* _ABOUT THIS TASK_: Beginning with the first line of the data below, extract each line up to and including the one containing "You are a computer-use agent. The". Copy them exactly and add nothing.

Source data
★ ★ ★ ★ ★
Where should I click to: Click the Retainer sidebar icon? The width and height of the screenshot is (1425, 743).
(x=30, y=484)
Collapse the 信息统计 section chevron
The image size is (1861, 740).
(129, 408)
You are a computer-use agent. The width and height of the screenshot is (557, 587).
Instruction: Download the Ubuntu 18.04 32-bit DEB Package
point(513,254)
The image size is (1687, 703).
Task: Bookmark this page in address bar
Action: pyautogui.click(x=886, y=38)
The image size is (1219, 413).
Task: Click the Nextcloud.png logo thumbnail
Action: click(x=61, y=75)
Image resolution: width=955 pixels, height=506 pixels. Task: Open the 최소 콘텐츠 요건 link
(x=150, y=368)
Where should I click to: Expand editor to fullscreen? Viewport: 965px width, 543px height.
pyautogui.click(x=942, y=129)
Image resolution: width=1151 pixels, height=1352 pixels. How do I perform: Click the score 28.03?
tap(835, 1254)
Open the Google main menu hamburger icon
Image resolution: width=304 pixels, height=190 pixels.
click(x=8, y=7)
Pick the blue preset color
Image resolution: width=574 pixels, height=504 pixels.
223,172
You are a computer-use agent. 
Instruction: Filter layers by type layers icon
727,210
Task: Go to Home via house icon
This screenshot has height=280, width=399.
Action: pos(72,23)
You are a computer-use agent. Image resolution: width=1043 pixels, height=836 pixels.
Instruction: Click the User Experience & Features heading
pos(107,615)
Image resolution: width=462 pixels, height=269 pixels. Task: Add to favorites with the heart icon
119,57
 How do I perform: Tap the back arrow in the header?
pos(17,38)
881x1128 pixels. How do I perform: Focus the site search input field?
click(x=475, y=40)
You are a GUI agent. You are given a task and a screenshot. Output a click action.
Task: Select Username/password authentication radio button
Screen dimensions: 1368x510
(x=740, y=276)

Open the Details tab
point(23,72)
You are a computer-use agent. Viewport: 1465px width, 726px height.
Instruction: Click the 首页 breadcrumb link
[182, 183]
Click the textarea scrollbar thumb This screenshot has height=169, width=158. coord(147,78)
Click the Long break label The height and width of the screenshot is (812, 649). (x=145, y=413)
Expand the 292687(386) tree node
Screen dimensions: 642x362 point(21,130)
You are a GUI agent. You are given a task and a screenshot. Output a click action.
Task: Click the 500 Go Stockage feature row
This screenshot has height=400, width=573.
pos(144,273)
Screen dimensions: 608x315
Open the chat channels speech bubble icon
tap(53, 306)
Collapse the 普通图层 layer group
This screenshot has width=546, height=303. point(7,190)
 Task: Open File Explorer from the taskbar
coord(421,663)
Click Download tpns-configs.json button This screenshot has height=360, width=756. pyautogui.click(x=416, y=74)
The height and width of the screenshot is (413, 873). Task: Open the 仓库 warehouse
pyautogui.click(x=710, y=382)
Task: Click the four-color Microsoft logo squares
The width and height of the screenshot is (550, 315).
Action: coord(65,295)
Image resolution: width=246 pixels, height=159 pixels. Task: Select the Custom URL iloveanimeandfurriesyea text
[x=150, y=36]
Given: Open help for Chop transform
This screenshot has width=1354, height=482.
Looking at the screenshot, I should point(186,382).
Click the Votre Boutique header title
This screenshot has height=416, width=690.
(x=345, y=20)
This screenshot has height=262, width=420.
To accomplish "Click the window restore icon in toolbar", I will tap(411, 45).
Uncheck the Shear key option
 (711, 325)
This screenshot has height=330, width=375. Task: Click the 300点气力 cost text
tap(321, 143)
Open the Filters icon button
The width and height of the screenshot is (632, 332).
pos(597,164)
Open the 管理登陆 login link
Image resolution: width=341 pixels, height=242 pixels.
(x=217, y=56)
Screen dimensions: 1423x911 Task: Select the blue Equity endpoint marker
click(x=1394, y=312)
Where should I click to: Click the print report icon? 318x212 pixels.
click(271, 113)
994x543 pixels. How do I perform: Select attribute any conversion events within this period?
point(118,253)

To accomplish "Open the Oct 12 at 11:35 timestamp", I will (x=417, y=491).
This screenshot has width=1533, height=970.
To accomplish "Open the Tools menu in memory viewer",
★ ★ ★ ★ ★
* _SOLVED PROBLEM_:
Where should I click to: Click the Retainer sidebar icon? The width and height of the screenshot is (1425, 743).
(x=30, y=484)
Collapse the 信息统计 section chevron
The image size is (1861, 740).
(129, 408)
You are a computer-use agent. The width and height of the screenshot is (557, 587).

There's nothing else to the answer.